Extrait:
Mais bien sûr qu’il faut un cadre ! On a des défis immenses, comme la gestion de l’eau, on sait très bien que la guerre de l’eau est très proche de nous, tous les territoires sont en train de s’organiser pour tous les usages et types de pratiques. Aujourd’hui c’est une confrontation entre les zones plus rurales, les villes, comment va-t-on approvisionner. Pour moi, c’est l’innovation qui va permettre de créer le plus de procédés possibles qui sont moins consommateurs d’eau : la modification des réseaux d’eau par exemple pour les rendre plus performants. Il n’y a jamais qu’une seule petite réponse dans un camp ! Il faut regarder le système globalement et voir à quel niveau on peut agir concrètement mais avec une planification et une vision à long terme. C’est ce que l’on peut reprocher à certains programmes nationaux. On fait des choses à court terme, parce qu’il faut faire de la comm, sauf que, par exemple sur la gestion de l’eau, il faut une stratégie sur les cinquante ou soixante prochaines années. »

Quelle identité veut se bâtir Beaune et son agglomération au-delà de celle, évidente, de la viticulture ?

« Notre territoire est, depuis toujours, basé sur la viticulture et la gastronomie. C’est notre fer de lance et ce pourquoi nous sommes connus dans le monde entier. On est très chanceux : on est quasiment au plein-emploi (4% de chômage), on a des investisseurs qui viennent toquer quasiment toutes les semaines ! Mon grand défi c’est qu’il n’y a plus de foncier, on a cinq investisseurs pour un terrain. On doit gérer cette pénurie de foncier, mais c’est aussi là que l’on pense une stratégie éditoriale et un maillage avec les différents pôles de l’agglomération : les zones d’activités sur Chagny, sur Nolay, des actions que l’on prend sur Ladoix-Serrigny… Un développement qui doit rejaillir sur toutes les communes de proximité.

Il y a eu beaucoup de développement autour des métiers de la logistique les vingt dernières années. On a mis le holà, car on veut s’ancrer sur ce qui est pour nous l’avenir comme les projets d’innovation, de la transition énergétique… tout en gardant à l’esprit que notre but premier est de répondre aux besoins des entreprises beaunoises qui ont besoin de se développer, quel que soit leur secteur d’activité. On a inauguré récemment l’usine de surtri de Ruffey-lès-Beaune, on a un projet d’installation d’une usine de production innovante de ouate de cellulose à Beaune. C’est ça qui a aussi guidé la Cité des vins qui est la première zone zéro carbone de Beaune. Sur les projets qui nous sont proposés, on sera d’abord toujours là pour répondre aux besoins de nos secteurs principaux qui sont la viticulture, la gastronomie.. mais on est aussi là pour favoriser l’implantation d’industries innovantes qui sont dans l’axe que l’on poursuit, de faire du vignoble de Beaune le premier vignoble décarboné de France. »

Données enregistrées:
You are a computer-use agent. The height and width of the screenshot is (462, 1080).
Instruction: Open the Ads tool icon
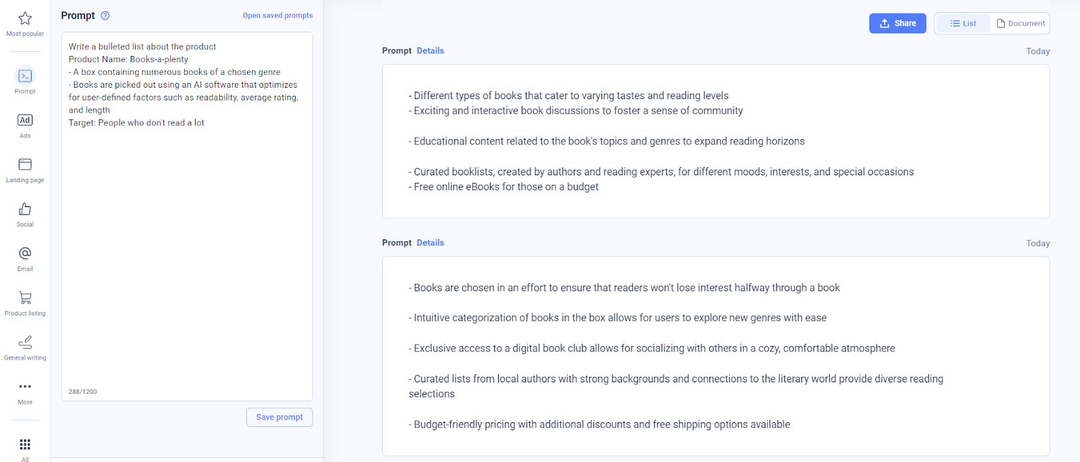click(25, 120)
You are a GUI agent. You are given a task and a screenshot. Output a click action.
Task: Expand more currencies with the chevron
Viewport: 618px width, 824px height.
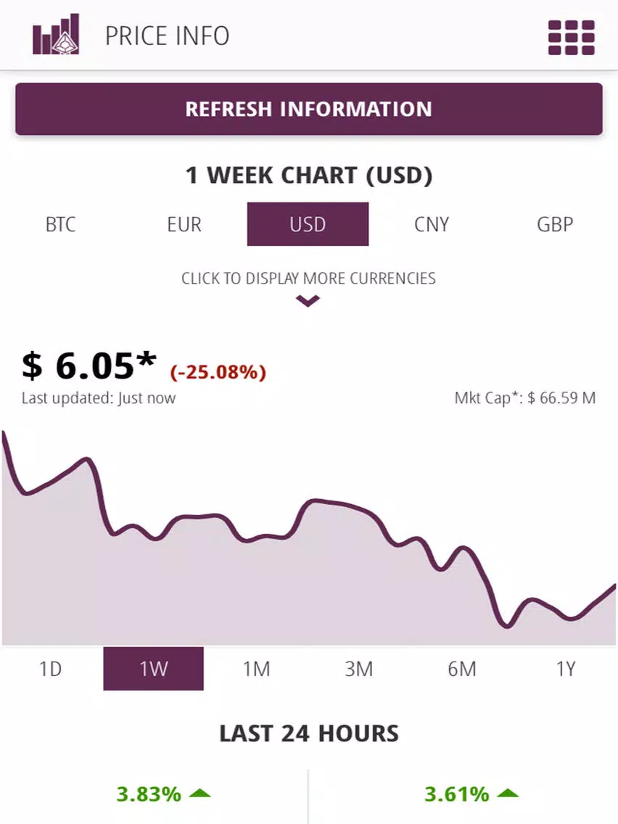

Travail demandé:
1) Relevez toutes les communes nommées dans l'extrait sur Beaune.
2) Rédigez la suite de l'extrait sur Beaune à partir de sa dernière phrase.

Résultats de l'exercice:
1) Beaune, Chagny, Nolay, Ladoix-Serrigny, Ruffey-lès-Beaune

2)
Que vous inspire la détresse des agriculteurs ?

Ils sont au cœur d’une transition globale et difficile, avec des débats qui ne sont pas des débats qui datent d’hier ! Aujourd’hui il y a une colère parce qu’on a l’impression que rien n’a été fait sur les dernières années – en tous cas qu’il n’y a pas eu d’écoute des agriculteurs et je comprends leur colère. En Côte-d’Or, on est plutôt sur une représentation de petites exploitations – je caricature, mais on n’est pas sur les gros céréaliers rutilants industrialisés ! – d’agriculteurs individuels, indépendants. Pour moi, il y a d’abord un sujet de bureaucratie écrasante. Les agriculteurs sont avant tout des entrepreneurs qui doivent avoir la liberté d’entreprendre dans le cadre de non distorsion de concurrence. Le sujet est avant tout celui-ci : arrêter de mettre de la norme pour la norme et de les laisser travailler !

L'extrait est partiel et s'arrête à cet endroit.